■ **EXERCISE**: Beginning with the first entry, print all the records exactly.

■ **Stored data**:
►

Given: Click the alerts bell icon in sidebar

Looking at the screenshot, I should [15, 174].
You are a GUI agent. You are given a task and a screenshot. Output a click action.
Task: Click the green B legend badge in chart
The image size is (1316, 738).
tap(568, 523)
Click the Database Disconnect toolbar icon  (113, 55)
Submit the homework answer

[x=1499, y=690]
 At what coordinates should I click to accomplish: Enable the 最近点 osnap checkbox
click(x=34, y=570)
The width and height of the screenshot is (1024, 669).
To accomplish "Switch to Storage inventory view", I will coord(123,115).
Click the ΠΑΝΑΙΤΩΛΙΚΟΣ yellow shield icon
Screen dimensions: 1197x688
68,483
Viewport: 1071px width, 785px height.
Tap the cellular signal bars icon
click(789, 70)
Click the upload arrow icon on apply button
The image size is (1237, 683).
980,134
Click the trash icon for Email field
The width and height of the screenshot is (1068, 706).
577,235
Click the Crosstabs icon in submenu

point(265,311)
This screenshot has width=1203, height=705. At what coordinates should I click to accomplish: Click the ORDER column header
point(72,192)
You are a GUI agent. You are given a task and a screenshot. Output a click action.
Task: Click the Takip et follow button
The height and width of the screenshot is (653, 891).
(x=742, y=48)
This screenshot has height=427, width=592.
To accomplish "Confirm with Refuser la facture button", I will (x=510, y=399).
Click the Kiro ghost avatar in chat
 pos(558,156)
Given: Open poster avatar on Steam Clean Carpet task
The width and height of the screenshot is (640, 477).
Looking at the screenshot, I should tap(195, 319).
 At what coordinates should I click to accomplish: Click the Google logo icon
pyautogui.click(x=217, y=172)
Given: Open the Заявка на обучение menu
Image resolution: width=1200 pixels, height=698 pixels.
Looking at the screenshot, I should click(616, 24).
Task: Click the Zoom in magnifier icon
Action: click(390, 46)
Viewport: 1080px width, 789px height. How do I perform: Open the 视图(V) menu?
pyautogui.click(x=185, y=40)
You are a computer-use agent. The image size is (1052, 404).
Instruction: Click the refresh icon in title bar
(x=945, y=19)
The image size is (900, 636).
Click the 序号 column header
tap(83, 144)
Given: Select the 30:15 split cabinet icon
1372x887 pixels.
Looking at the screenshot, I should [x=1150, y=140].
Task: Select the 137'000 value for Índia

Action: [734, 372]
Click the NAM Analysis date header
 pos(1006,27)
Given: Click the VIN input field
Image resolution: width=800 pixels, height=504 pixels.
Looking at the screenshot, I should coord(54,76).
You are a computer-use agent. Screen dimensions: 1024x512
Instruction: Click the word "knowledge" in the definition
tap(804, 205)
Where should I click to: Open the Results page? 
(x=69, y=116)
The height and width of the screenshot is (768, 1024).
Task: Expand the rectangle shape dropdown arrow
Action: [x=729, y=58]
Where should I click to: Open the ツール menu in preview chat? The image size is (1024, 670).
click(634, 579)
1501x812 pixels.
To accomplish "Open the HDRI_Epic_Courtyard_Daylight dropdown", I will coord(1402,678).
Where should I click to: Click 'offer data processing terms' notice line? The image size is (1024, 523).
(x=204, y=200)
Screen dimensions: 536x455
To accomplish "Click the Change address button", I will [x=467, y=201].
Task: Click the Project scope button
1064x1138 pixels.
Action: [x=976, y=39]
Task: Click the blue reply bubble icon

◄

■ **EXERCISE SOLUTION**:
Given: Click the alerts bell icon in sidebar

Looking at the screenshot, I should [15, 174].
You are a GUI agent. You are given a task and a screenshot. Output a click action.
Task: Click the green B legend badge in chart
The image size is (1316, 738).
tap(568, 523)
Click the Database Disconnect toolbar icon  (113, 55)
Submit the homework answer

[x=1499, y=690]
 At what coordinates should I click to accomplish: Enable the 最近点 osnap checkbox
click(x=34, y=570)
The width and height of the screenshot is (1024, 669).
To accomplish "Switch to Storage inventory view", I will coord(123,115).
Click the ΠΑΝΑΙΤΩΛΙΚΟΣ yellow shield icon
Screen dimensions: 1197x688
68,483
Viewport: 1071px width, 785px height.
Tap the cellular signal bars icon
click(789, 70)
Click the upload arrow icon on apply button
The image size is (1237, 683).
980,134
Click the trash icon for Email field
The width and height of the screenshot is (1068, 706).
577,235
Click the Crosstabs icon in submenu

point(265,311)
This screenshot has width=1203, height=705. At what coordinates should I click to accomplish: Click the ORDER column header
point(72,192)
You are a GUI agent. You are given a task and a screenshot. Output a click action.
Task: Click the Takip et follow button
The height and width of the screenshot is (653, 891).
(x=742, y=48)
This screenshot has height=427, width=592.
To accomplish "Confirm with Refuser la facture button", I will (x=510, y=399).
Click the Kiro ghost avatar in chat
 pos(558,156)
Given: Open poster avatar on Steam Clean Carpet task
The width and height of the screenshot is (640, 477).
Looking at the screenshot, I should tap(195, 319).
 At what coordinates should I click to accomplish: Click the Google logo icon
pyautogui.click(x=217, y=172)
Given: Open the Заявка на обучение menu
Image resolution: width=1200 pixels, height=698 pixels.
Looking at the screenshot, I should click(616, 24).
Task: Click the Zoom in magnifier icon
Action: click(390, 46)
Viewport: 1080px width, 789px height. How do I perform: Open the 视图(V) menu?
pyautogui.click(x=185, y=40)
You are a computer-use agent. The image size is (1052, 404).
Instruction: Click the refresh icon in title bar
(x=945, y=19)
The image size is (900, 636).
Click the 序号 column header
tap(83, 144)
Given: Select the 30:15 split cabinet icon
1372x887 pixels.
Looking at the screenshot, I should [x=1150, y=140].
Task: Select the 137'000 value for Índia

Action: [734, 372]
Click the NAM Analysis date header
 pos(1006,27)
Given: Click the VIN input field
Image resolution: width=800 pixels, height=504 pixels.
Looking at the screenshot, I should coord(54,76).
You are a computer-use agent. Screen dimensions: 1024x512
Instruction: Click the word "knowledge" in the definition
tap(804, 205)
Where should I click to: Open the Results page? 
(x=69, y=116)
The height and width of the screenshot is (768, 1024).
Task: Expand the rectangle shape dropdown arrow
Action: [x=729, y=58]
Where should I click to: Open the ツール menu in preview chat? The image size is (1024, 670).
click(634, 579)
1501x812 pixels.
To accomplish "Open the HDRI_Epic_Courtyard_Daylight dropdown", I will coord(1402,678).
Where should I click to: Click 'offer data processing terms' notice line? The image size is (1024, 523).
(x=204, y=200)
Screen dimensions: 536x455
To accomplish "Click the Change address button", I will [x=467, y=201].
Task: Click the Project scope button
1064x1138 pixels.
Action: [x=976, y=39]
Task: Click the blue reply bubble icon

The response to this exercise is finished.